In addition to integrating to Salesforce CRM and Verint WFM, we are providing them with IVR, visual IVR, ACD with skills-based routing, and management of their global carrier network. We estimate that this customer will generate approximately $2 million in annual recurring revenue to Five9.
The next example I'd like to share with you is a well-known online television media content delivery company. They use a geographically distributed workforce to take inbound calls for all services including support, troubleshooting, ordering of new services, billing, and collections for their subscribers. This customer required a contact center solution that would provide integrated IVR for their billing system, but customers could make automatic payments without having to speak with an agent.
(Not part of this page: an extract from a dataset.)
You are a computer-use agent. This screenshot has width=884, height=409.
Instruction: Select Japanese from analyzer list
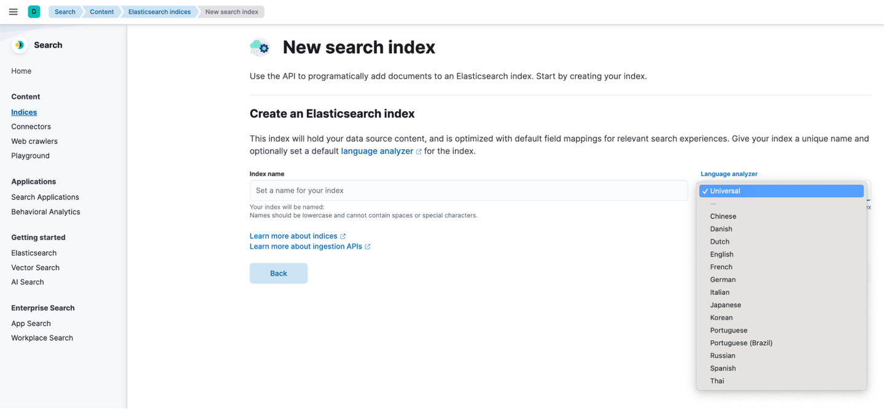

The customer was also replacing all of their agents' Windows PC with Google Chromebooks, requiring WebRTC for voice. They also required a contact center solution with a rich set of APIs to integrate to their homegrown CRM. We demonstrated our ability to meet all of these specific integration and compatibility requirements, proving that Five9 was the best solution to fulfill their list of requirements. We estimate this customer will generate approximately $700,000 in annual recurring revenue to Five9.
The next example is a state government, which has an initiative to standardize and modernize its contact center technologies for its agencies and department. After reviewing the leaders in the Gartner Magic Quadrant, the state identified Five9 as the optimal solution to modernize, simplify, and give it the needed flexibility to easily add agencies and departments as they continue on this path.
This customer is starting their rollout with full-service IVR for taxes and child support, ACD with skills-based routing for several departments, and outbound calling for collections purposes. We anticipate this customer will generate approximately $500,000 in annual recurring revenue and is expected to grow as we add more agencies and departments.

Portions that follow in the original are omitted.